Figure 2. Foxh1 binding is dynamic across early Xenopus tropicalis development.

A) Overview of Foxh1 ChIP-seq time course at early blastula (~500 cells), late blastula (~2,000 cells), and early gastrula (~10,000 cells). B) Clustered heatmaps depicting Foxh1 ChIP-seq signal at each stage centered on the summit of all Foxh1 IDR peaks. C) Venn diagram comparing Foxh1 IDR peaks between each stage. There are 77 and 91 fewer total Foxh1 peaks found at stages 8 and 9, respectively, than expected based on the sum total of the peaks in each category of the Venn diagram, due to a small number of ‘tandem peaks’ in one stage overlapping a single peak in a second stage.

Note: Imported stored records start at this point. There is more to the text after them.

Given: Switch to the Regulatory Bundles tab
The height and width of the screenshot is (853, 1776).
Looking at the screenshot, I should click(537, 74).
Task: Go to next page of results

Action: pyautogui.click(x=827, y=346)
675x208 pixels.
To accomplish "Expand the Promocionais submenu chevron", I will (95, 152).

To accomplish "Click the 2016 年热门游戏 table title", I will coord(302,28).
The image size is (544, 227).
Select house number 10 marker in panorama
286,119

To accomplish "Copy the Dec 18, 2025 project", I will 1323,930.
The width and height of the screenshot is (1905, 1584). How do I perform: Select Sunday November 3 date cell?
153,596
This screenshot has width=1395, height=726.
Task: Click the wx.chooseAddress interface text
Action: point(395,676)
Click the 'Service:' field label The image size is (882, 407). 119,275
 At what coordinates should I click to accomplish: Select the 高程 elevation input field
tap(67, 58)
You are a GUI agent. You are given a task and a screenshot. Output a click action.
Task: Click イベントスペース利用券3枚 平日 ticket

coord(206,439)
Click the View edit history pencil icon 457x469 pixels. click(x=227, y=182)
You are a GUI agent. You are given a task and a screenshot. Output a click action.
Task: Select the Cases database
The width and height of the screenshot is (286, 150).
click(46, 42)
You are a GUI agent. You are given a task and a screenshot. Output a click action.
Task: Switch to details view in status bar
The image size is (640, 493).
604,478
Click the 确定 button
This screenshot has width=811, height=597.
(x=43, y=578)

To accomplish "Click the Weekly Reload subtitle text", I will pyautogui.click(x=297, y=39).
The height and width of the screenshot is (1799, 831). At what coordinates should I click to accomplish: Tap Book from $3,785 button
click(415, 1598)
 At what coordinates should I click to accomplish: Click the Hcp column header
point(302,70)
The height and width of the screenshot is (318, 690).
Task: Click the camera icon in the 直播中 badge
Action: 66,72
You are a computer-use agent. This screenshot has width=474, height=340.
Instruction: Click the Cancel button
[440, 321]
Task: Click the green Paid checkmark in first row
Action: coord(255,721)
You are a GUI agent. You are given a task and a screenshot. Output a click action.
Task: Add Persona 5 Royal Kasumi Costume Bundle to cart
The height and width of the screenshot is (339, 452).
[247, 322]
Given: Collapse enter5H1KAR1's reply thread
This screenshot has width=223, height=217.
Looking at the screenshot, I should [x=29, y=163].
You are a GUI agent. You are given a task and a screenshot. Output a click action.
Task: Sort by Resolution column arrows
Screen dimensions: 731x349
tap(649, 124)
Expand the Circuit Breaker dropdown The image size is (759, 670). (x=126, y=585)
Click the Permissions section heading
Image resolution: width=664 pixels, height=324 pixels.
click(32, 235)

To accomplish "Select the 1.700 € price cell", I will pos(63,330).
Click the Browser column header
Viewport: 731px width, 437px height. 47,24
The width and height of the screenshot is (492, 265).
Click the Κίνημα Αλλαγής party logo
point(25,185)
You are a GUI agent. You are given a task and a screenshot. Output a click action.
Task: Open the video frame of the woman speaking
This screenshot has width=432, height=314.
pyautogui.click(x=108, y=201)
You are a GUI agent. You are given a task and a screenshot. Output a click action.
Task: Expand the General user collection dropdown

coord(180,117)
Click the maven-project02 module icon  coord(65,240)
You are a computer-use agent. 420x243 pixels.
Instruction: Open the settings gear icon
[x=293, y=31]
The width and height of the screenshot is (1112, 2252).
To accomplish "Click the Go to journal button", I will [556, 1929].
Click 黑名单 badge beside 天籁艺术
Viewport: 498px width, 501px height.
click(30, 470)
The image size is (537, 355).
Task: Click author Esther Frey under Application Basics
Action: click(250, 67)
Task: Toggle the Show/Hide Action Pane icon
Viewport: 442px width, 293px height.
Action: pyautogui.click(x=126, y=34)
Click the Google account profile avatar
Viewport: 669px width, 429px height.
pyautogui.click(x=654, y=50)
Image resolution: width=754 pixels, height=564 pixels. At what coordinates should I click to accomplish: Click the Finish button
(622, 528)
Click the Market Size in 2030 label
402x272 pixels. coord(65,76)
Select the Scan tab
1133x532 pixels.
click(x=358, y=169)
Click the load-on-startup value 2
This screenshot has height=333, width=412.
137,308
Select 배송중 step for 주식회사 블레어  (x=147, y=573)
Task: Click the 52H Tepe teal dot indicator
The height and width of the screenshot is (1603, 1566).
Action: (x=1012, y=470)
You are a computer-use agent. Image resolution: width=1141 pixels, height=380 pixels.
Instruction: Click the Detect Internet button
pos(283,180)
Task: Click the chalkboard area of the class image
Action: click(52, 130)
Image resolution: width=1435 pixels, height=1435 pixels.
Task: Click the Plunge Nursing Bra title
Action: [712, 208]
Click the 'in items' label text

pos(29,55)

D) Distribution of Foxh1 peaks within the intervals of 10kb upstream of gene 5’ ends, gene bodies and 10kb downstream of gene 3’ ends. All gene bodies have been scaled to the same length. Numbers in parentheses indicate total number of peaks falling within the interval shown for each analysis. Y-axis values are the percentages of the peaks at coordinates along genomic intervals. E) Genome browser visualization of Foxh1 and Smad2/3 peaks at the target genes cer1 (scaffold_1:102,363,840-102,373,840), gsc (scaffold_8:62,417,448-62,431,448), nodal1 and nodal2 (scaffold_3:5,671,591-5,690,591), and hand2 (scaffold_1:175,354,835-175,366,835). Boxes 1–4 represent 4 Foxh1 peaks identified by IDR peak calls on the cer1 gene. Regions containing peaks in boxes 1 and 3 are also bound by Smad2/3. Y-axis numerical values in each track indicate track height scaling in read depth. F) Anti-Smad2/3 (left) or anti-Foxh1 (right) ChIP-qPCR in DMSO or SB431542 treated embryos cultured until stage 10.5. One representative experiment is shown with mean fold enrichment over the eef1a1 background region +/− SD. While treatment does not significantly affect Foxh1 binding, we note minor differences in Foxh1 enrichment at the pitx2 and nodal2 enhancers, possibly due to tissue-specific impacts of Smad2/3.